**Material to process:**
::::

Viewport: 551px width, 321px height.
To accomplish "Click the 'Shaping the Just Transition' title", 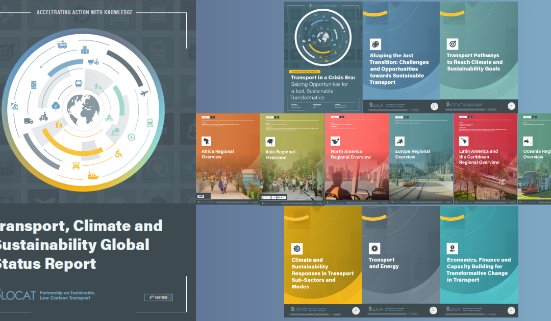I will (399, 68).
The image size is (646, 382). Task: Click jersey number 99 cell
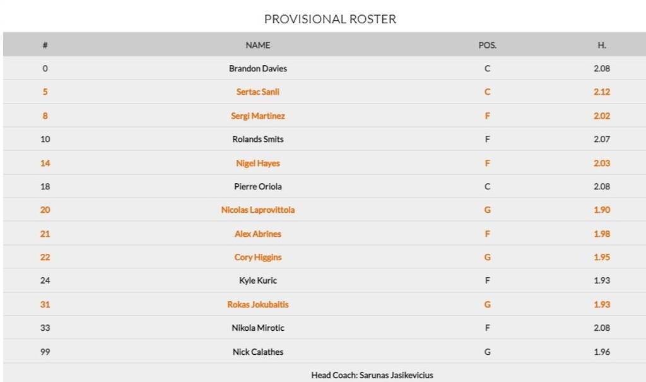45,352
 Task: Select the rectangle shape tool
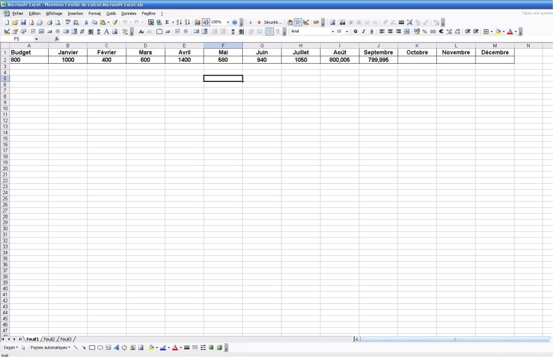click(x=92, y=348)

::::

Set down the line containing "The image size", then every later line through the end of the material, exactly as written; omit any picture.

**Result of this exercise:**
The image size is (646, 382). Task: Click jersey number 99 cell
45,352
 Task: Select the rectangle shape tool
click(x=92, y=348)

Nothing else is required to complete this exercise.